Go back, at the moment I realized Kirk was gone, and find him. Points being that, at that moment, I knew where I had last seen him and it wasn't far; seven minutes later, after I had escorted the OOG diver to the surface and returned, he could be anywhere. Also, we were at the end of the dive with our lowest gas reserves, and if he was highly stressed, he could blow through a lot of gas in that length of time. I still don't know if that was right; the idea of doing a buddy search with an OOG diver on my long hose still doesn't sit well with me. But Danny is a very wise man.

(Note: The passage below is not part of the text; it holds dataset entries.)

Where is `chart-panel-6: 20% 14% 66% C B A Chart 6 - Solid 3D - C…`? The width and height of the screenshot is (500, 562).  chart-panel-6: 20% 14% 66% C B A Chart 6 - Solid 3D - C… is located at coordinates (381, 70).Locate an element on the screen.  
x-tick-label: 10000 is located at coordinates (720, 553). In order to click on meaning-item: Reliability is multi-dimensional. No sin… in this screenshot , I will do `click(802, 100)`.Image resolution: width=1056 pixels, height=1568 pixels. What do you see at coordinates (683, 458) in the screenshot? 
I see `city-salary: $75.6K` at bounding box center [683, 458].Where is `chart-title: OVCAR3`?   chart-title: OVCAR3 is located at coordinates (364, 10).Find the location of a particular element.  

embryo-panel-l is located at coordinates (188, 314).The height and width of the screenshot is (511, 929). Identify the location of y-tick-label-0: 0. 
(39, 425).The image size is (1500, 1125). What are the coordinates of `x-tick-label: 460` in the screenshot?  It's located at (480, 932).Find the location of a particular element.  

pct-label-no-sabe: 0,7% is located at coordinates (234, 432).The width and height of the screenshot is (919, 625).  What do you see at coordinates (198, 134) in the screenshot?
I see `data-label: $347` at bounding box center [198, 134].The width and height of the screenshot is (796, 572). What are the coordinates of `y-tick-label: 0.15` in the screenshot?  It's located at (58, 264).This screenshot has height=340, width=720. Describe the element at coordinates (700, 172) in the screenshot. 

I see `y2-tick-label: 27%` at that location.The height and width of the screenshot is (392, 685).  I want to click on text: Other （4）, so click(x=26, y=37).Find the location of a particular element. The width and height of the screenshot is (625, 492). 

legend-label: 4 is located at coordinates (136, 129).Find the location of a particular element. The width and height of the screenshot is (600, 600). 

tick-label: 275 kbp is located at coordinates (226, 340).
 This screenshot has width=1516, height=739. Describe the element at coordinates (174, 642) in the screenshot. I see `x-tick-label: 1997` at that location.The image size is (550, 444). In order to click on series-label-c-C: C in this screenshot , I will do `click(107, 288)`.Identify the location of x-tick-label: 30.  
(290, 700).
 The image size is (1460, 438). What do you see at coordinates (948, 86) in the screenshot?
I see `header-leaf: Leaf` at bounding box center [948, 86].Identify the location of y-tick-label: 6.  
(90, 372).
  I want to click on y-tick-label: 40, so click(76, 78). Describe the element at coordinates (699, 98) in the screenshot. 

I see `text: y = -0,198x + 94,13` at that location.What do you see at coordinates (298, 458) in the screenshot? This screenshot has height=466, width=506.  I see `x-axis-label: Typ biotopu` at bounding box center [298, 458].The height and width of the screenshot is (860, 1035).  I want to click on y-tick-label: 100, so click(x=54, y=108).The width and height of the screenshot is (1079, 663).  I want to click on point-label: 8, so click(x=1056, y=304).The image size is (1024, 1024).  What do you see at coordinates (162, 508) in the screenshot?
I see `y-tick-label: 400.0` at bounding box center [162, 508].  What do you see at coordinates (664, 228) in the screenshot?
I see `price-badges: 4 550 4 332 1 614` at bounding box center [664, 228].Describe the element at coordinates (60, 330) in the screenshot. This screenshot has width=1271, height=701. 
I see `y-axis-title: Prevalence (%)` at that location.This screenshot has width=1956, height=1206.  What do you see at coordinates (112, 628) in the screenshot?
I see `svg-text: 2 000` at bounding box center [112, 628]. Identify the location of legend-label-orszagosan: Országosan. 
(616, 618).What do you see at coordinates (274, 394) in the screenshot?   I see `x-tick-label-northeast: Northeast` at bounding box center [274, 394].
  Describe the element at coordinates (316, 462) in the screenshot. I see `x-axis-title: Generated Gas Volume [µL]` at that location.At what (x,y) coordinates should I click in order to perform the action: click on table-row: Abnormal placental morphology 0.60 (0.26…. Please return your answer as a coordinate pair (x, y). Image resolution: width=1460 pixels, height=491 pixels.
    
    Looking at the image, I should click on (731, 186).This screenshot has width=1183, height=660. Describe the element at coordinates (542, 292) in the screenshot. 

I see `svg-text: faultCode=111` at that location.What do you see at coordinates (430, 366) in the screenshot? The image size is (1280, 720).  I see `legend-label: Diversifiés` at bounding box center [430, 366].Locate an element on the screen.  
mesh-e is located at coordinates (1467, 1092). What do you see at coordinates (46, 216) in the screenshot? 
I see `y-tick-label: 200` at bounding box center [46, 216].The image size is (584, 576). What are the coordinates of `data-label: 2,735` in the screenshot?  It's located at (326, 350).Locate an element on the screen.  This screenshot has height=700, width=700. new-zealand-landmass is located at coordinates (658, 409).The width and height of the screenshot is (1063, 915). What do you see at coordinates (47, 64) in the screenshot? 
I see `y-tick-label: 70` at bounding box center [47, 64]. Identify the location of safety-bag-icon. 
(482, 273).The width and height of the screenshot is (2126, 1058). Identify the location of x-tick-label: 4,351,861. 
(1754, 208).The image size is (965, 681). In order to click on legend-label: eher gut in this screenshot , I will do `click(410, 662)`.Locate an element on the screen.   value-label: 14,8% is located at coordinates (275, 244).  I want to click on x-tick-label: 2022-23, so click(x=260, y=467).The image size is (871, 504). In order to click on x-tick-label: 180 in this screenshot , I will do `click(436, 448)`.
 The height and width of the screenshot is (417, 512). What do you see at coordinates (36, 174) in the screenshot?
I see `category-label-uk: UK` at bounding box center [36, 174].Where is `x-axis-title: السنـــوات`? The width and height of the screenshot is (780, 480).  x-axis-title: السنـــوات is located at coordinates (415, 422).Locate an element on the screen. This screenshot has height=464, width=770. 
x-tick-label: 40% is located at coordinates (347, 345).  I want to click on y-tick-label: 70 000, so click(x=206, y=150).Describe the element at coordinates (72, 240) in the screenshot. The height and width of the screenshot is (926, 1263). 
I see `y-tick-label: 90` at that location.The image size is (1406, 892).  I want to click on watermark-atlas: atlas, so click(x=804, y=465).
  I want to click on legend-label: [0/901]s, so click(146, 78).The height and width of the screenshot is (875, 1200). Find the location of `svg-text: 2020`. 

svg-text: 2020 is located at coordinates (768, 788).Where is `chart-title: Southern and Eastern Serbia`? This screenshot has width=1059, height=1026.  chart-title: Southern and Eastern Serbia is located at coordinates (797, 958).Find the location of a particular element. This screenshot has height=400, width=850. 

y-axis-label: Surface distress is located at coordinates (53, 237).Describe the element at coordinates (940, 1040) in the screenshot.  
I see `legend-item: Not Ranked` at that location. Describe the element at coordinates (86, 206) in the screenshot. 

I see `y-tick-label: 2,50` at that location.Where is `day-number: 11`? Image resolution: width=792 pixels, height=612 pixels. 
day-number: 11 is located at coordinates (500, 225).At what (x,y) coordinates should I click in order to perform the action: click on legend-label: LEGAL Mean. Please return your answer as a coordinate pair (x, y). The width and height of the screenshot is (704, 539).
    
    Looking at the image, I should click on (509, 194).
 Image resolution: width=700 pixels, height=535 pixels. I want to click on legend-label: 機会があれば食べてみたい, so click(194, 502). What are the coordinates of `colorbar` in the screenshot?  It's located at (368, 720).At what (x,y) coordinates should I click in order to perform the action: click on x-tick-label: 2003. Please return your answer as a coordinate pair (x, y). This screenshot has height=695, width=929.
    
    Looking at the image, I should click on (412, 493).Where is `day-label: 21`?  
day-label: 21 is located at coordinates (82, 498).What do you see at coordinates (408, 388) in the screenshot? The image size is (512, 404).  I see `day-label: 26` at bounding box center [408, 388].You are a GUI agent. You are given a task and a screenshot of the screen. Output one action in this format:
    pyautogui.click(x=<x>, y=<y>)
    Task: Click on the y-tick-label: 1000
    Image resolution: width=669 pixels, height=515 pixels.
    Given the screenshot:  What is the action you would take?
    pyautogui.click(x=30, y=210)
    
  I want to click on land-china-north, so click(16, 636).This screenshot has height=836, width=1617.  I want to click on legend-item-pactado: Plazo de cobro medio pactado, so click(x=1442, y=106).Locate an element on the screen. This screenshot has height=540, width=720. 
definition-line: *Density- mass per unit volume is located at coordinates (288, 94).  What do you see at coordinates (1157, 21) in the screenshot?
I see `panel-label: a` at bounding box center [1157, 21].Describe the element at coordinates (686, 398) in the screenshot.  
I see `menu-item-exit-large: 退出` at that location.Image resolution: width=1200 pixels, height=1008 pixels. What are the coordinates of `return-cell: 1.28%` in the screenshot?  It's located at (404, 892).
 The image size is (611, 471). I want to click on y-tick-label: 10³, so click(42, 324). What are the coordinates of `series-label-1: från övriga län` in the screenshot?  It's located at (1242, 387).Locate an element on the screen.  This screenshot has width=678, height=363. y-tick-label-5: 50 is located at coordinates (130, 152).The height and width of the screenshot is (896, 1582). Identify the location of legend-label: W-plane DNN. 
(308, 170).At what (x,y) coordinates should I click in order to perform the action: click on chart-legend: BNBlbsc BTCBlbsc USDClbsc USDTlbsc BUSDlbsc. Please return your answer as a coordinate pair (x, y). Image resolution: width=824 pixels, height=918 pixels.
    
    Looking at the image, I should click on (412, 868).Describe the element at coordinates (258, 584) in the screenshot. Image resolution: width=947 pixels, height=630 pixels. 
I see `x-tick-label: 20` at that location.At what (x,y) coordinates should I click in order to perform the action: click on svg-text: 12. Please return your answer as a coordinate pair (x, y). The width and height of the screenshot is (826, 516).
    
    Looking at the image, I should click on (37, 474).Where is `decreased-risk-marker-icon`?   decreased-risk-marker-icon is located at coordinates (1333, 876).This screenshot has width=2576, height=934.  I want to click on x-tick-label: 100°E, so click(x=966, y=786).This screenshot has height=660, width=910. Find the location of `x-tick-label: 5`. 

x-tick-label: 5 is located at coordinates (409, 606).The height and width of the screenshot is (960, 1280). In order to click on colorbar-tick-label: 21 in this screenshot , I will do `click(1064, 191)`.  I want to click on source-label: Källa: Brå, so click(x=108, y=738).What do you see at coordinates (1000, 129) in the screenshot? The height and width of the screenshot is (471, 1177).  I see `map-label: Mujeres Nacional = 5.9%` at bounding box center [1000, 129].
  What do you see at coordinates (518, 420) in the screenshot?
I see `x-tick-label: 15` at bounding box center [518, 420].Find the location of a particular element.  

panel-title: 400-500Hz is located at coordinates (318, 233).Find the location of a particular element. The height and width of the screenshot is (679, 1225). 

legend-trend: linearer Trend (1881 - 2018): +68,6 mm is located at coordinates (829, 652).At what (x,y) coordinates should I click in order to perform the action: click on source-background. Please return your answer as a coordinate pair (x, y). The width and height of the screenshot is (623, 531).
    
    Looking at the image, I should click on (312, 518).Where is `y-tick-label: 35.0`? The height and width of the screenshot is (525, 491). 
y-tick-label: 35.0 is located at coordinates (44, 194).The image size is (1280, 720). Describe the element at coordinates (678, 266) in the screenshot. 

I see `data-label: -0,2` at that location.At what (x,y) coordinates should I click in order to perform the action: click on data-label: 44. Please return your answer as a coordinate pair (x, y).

Back to the original topic -- I was thinking about some of the training scenarios I've done. For example, on the first dive I did with one of my instructors, after pulling a runaway wing inflator on us on descent, when we went down the second time, I shot a bag and tied it off as an upline. My buddy was running line and began to swim off, at which point I realized I was entangled in the upline. I signaled, but he didn't catch it, and he therefore got a fair bit away (25 or 30 feet, maybe) before he realized I wasn't with him. He turned and was immediately put out of gas. He swam to me and I donated (this was no biggie) and then I put my backup in my mouth and inhaled . . . and there was nothing there. So, I'm tied up in the line, my buddy has my primary reg, and I can't breathe. Of course, it immediately occurred to me that I had a left post rolloff, so I reached up and turned on the post. But I had never had anyone turn off my gas without telling me about it before, so this came as out of the blue as it would have in a real situation.
I deal with it calmly. BUT -- was that because of training, or temperament? Does this type of scenario-based education actually extinguish the tendency to panic, or does it simply select for people who are unlikely to get flustered in the first place?